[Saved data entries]
_____
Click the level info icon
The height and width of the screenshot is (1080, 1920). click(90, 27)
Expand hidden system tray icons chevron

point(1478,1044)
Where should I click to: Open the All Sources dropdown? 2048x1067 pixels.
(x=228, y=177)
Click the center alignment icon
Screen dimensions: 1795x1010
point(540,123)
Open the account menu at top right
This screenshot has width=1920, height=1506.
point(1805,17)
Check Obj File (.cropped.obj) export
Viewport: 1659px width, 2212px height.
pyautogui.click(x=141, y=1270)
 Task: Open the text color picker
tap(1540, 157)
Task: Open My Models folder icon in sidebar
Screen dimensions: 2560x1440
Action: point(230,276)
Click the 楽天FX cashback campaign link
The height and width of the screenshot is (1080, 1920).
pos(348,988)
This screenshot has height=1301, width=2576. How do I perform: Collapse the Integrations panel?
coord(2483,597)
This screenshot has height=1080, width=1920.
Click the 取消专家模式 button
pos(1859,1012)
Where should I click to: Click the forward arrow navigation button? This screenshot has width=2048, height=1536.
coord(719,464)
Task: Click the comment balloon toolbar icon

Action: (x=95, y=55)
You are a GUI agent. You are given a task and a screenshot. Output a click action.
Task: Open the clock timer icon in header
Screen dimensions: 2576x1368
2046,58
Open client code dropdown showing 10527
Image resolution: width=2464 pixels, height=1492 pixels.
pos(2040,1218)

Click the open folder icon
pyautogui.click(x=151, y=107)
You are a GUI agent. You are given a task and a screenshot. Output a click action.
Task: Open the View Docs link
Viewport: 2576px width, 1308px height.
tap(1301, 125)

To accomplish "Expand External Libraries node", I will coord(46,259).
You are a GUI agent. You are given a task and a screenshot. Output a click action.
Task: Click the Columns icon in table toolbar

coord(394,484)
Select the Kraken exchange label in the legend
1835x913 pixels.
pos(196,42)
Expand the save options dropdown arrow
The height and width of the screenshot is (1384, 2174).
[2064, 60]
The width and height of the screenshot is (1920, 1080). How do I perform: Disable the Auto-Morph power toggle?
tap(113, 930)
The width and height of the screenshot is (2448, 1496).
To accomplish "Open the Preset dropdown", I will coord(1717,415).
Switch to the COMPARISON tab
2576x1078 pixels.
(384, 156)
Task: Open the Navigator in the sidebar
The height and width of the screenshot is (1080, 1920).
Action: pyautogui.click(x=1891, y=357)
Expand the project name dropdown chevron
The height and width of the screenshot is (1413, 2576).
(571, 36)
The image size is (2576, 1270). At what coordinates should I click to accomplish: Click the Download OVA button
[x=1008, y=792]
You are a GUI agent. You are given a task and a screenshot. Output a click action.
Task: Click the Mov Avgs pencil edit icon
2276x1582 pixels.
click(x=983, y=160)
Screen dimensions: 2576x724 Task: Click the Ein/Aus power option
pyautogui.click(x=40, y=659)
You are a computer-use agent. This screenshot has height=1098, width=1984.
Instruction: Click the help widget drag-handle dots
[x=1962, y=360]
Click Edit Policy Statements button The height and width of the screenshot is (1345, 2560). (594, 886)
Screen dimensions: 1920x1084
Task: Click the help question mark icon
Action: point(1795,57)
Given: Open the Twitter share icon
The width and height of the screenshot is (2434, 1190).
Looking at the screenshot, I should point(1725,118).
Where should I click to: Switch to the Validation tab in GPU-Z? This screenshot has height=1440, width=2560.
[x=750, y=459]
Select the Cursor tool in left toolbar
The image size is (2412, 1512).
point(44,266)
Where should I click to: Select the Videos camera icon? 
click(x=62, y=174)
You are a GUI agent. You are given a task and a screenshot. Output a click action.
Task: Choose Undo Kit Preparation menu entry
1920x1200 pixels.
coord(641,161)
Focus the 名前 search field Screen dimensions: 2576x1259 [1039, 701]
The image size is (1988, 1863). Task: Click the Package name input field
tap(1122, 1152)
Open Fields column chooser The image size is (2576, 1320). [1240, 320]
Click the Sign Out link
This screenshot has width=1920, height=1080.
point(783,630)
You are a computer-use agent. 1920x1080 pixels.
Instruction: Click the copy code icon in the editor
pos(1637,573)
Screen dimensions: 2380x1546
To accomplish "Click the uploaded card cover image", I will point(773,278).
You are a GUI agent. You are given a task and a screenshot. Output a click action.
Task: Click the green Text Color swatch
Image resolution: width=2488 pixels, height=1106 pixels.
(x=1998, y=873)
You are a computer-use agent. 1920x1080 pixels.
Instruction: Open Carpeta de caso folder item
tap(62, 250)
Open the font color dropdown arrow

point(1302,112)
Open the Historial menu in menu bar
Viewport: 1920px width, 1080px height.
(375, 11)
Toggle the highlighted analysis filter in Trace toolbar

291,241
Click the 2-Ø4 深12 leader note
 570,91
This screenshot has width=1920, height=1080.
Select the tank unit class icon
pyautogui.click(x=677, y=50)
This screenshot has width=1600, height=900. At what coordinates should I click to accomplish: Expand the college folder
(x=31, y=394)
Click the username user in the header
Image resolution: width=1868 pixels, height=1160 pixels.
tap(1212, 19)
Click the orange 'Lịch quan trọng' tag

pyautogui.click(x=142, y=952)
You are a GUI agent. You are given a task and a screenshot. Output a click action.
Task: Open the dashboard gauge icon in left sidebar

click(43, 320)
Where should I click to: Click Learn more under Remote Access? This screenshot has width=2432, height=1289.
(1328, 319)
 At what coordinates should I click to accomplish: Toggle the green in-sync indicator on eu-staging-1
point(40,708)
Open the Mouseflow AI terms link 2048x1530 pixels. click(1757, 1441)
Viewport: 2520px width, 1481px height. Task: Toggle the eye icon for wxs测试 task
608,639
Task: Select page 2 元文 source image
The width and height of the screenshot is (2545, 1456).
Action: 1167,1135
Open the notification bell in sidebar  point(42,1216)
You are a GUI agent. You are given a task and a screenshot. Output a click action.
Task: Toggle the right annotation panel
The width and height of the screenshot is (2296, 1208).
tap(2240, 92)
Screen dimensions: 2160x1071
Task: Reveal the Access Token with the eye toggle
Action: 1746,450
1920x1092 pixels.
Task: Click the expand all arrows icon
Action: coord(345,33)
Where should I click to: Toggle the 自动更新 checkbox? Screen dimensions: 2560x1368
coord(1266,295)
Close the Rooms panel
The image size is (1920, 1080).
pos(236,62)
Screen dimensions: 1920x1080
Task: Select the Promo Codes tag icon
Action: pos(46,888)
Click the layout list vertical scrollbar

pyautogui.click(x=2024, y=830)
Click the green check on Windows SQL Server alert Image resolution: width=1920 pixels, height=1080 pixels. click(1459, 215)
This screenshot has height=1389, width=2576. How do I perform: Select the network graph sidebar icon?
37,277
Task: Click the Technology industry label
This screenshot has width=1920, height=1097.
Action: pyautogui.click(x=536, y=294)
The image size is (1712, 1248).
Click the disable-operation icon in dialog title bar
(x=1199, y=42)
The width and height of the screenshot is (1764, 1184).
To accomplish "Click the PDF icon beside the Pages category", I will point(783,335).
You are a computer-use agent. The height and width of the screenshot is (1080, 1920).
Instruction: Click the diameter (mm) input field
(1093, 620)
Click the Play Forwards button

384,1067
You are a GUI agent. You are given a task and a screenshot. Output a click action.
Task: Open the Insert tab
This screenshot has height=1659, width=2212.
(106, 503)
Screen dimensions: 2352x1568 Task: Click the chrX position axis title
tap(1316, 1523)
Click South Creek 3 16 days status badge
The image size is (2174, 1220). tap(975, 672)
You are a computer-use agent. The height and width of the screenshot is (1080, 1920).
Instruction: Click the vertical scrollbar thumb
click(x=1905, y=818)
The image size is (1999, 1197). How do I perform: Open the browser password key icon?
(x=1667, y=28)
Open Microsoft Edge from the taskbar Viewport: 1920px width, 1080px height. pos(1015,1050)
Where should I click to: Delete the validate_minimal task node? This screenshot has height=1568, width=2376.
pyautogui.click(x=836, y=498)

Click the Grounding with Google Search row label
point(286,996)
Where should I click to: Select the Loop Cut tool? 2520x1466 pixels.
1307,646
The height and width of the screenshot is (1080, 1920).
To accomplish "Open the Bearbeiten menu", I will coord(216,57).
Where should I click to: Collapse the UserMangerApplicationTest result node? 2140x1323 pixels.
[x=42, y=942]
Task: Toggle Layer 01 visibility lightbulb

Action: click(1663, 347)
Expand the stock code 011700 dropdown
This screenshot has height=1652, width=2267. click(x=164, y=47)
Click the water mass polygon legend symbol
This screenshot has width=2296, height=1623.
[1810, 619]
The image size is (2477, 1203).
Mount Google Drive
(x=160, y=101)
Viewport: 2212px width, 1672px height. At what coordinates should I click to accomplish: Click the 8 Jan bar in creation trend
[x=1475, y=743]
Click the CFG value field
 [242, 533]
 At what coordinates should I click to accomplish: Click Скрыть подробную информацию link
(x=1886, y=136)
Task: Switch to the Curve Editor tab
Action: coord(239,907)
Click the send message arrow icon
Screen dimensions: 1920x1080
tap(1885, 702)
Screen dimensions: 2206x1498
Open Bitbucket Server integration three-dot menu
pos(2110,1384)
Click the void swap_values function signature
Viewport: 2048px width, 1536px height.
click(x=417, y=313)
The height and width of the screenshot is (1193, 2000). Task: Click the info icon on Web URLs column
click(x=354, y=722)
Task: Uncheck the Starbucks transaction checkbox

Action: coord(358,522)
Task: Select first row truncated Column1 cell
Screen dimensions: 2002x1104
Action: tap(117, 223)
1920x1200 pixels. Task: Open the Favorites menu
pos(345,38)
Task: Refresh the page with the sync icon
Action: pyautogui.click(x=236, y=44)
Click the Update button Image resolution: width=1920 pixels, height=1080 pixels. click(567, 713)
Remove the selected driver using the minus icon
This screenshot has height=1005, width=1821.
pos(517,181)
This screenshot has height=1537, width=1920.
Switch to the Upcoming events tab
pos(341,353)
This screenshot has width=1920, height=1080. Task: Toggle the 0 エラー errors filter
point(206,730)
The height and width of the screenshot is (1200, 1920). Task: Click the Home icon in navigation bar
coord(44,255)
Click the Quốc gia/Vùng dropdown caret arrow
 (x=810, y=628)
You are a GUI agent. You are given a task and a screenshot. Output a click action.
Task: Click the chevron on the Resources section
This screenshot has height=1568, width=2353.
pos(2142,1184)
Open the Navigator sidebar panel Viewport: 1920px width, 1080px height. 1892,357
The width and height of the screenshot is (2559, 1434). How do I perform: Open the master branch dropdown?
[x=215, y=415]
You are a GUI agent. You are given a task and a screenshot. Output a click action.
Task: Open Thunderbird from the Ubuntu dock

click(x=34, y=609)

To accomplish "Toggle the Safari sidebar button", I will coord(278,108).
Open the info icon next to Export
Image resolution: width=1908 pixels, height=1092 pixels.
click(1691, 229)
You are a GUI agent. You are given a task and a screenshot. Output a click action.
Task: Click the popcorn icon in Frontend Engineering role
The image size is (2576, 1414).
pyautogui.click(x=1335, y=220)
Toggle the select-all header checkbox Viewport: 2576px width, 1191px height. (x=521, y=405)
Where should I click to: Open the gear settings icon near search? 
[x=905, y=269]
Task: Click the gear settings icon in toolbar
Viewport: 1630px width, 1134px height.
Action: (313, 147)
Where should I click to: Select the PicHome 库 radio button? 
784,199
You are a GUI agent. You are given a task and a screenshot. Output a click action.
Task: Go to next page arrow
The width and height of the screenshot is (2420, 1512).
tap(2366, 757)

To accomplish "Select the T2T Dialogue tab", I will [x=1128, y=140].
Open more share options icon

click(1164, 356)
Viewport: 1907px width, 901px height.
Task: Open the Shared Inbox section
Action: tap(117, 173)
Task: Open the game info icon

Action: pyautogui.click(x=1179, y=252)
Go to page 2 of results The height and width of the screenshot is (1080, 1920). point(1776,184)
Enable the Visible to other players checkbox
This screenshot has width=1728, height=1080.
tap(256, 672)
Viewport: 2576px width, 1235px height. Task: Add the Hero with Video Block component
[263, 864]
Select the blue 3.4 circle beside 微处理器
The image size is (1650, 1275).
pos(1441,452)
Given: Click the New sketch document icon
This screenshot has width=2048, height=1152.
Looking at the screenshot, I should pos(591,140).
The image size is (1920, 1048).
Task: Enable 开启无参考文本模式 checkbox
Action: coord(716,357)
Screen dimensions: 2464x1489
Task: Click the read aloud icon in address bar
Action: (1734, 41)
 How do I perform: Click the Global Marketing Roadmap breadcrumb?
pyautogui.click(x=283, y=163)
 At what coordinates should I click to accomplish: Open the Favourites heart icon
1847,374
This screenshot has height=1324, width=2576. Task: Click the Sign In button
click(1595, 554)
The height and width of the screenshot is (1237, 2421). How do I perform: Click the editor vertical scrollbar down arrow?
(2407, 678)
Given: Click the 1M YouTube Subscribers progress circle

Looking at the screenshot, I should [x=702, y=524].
_____
Work required:
Looking at the records above, return exactly the lines from the line with "Task: Click the comment balloon toolbar icon" to the line with "Task: Open the clock timer icon in header", both ends included.

Answer section:
Task: Click the comment balloon toolbar icon

Action: (x=95, y=55)
You are a GUI agent. You are given a task and a screenshot. Output a click action.
Task: Open the clock timer icon in header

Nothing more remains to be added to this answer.